• **ASSIGNMENT**:
Run through the data and copy out every line that mentions the word "status".

[RECORD SET]

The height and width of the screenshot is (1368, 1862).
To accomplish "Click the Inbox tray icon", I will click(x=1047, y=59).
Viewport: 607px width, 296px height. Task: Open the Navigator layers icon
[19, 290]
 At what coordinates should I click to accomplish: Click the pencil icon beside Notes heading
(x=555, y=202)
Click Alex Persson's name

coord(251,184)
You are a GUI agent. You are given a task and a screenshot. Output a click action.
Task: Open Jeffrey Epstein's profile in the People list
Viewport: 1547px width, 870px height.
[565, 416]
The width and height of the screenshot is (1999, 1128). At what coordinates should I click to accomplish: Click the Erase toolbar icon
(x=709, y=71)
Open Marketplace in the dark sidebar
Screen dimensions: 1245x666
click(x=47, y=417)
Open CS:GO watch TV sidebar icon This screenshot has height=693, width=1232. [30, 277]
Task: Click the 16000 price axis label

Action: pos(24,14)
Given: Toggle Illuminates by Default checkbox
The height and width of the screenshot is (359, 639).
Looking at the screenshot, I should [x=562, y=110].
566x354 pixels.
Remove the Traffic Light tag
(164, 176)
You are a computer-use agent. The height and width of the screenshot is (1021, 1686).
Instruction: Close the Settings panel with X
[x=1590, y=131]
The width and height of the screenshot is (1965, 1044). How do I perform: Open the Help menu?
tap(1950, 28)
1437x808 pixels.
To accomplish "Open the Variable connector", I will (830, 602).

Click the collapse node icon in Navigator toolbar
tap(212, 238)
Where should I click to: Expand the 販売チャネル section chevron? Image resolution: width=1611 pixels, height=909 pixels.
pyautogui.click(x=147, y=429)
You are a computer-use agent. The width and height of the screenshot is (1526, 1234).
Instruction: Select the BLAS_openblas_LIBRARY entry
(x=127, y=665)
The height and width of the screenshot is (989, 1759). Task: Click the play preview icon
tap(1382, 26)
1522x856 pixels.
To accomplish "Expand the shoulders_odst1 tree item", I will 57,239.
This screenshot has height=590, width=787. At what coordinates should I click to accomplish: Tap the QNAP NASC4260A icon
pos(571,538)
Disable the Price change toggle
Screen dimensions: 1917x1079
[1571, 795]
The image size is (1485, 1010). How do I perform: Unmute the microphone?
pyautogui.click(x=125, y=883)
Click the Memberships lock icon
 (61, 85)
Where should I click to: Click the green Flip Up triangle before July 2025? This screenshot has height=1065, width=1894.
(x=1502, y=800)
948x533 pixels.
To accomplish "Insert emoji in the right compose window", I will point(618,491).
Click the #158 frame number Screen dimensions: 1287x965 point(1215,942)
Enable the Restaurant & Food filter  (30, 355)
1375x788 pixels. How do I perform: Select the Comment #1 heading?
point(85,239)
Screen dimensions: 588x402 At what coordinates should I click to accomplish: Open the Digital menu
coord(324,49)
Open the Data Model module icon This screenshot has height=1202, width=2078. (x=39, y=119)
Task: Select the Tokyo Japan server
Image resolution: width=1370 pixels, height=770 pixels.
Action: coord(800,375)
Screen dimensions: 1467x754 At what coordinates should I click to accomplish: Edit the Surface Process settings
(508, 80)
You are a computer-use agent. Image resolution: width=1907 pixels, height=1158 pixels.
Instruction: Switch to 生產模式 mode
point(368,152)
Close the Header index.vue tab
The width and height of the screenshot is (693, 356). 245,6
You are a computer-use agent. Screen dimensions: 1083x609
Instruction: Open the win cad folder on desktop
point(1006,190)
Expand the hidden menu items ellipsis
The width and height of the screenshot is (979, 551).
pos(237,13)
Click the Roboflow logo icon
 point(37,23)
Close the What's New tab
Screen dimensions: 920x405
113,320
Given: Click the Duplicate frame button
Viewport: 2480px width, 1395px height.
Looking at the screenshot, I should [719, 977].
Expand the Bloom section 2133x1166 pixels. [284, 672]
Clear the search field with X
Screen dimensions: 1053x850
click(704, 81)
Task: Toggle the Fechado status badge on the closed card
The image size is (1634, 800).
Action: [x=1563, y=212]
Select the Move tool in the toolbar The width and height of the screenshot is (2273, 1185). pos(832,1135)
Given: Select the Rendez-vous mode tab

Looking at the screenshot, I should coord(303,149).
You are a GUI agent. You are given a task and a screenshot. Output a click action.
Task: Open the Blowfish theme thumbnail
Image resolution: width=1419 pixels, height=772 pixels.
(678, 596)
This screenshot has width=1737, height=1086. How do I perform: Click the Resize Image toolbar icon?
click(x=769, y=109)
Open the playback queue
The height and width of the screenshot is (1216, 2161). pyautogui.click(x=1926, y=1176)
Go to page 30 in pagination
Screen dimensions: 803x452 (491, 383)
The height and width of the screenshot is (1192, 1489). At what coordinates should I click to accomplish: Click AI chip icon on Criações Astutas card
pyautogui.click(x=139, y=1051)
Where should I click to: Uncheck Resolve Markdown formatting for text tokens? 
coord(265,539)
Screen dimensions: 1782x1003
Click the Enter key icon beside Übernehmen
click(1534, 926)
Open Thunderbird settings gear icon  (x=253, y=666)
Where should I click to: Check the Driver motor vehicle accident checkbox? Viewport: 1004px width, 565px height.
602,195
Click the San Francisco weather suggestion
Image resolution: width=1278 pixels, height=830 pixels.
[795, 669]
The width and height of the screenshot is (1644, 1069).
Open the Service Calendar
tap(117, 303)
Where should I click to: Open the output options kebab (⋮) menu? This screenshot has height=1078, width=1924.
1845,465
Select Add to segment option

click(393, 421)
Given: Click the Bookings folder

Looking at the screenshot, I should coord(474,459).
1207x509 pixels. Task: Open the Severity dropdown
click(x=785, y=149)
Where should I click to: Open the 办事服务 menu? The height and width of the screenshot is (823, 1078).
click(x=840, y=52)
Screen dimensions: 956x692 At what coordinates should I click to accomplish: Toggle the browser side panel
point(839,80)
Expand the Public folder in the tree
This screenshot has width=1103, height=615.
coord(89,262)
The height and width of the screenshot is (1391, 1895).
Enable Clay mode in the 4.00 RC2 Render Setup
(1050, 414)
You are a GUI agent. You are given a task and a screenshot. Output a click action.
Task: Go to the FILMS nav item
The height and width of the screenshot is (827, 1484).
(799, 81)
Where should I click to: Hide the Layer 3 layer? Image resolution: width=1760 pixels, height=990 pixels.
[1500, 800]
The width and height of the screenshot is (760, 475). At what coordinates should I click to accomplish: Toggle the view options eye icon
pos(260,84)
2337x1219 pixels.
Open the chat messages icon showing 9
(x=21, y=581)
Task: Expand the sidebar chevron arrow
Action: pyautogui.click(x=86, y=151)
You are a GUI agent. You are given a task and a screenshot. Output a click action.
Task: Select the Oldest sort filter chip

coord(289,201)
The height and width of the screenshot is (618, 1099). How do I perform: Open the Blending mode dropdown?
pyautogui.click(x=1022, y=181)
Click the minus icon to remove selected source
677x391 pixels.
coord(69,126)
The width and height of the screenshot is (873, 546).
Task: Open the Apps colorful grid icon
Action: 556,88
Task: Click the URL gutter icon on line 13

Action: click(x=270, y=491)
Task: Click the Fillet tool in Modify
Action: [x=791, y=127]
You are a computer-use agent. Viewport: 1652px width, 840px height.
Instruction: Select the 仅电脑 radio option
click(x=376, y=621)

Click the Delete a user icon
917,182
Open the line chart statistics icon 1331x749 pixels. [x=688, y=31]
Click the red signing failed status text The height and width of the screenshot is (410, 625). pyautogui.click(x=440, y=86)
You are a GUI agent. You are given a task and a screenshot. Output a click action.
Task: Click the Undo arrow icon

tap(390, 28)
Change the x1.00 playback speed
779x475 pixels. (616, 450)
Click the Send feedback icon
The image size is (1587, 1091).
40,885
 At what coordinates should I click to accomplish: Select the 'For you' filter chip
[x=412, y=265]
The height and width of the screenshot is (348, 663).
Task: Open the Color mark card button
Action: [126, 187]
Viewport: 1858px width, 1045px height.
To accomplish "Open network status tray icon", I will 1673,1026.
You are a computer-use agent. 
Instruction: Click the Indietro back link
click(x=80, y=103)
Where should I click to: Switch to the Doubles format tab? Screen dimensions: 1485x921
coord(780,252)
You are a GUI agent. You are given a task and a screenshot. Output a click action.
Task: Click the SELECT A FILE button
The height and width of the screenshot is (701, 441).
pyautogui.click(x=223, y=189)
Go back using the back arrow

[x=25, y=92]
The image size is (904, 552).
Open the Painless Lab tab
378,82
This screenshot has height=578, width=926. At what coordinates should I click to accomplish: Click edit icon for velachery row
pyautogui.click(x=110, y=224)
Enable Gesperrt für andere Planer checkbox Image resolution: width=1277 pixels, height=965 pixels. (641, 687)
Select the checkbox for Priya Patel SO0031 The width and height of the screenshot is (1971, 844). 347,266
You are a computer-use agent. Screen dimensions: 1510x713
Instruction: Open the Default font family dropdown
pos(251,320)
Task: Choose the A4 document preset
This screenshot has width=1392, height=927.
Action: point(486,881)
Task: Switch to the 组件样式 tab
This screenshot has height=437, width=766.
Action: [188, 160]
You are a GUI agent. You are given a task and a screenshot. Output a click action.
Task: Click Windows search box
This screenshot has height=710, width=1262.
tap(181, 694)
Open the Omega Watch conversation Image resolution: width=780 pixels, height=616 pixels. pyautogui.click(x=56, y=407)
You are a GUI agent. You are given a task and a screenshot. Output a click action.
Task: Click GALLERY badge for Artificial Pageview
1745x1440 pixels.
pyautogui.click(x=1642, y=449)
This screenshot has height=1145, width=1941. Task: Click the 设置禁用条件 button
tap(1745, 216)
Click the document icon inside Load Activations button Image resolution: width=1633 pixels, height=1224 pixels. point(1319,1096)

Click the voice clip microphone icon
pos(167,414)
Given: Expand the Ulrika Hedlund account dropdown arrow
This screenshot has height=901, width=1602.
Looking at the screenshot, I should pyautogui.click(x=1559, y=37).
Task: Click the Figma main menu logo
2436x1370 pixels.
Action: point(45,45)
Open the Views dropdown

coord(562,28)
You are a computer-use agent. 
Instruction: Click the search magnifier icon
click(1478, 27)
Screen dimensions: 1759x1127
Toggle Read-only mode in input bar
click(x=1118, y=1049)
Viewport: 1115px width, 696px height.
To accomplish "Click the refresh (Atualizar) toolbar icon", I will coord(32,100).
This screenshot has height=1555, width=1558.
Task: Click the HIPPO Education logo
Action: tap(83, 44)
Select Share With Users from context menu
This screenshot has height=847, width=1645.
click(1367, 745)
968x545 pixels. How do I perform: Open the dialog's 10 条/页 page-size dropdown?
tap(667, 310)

[/RECORD SET]

• **PROBLEM SOLUTION**:
Task: Toggle the Fechado status badge on the closed card
Click the red signing failed status text The height and width of the screenshot is (410, 625). pyautogui.click(x=440, y=86)
To accomplish "Open network status tray icon", I will 1673,1026.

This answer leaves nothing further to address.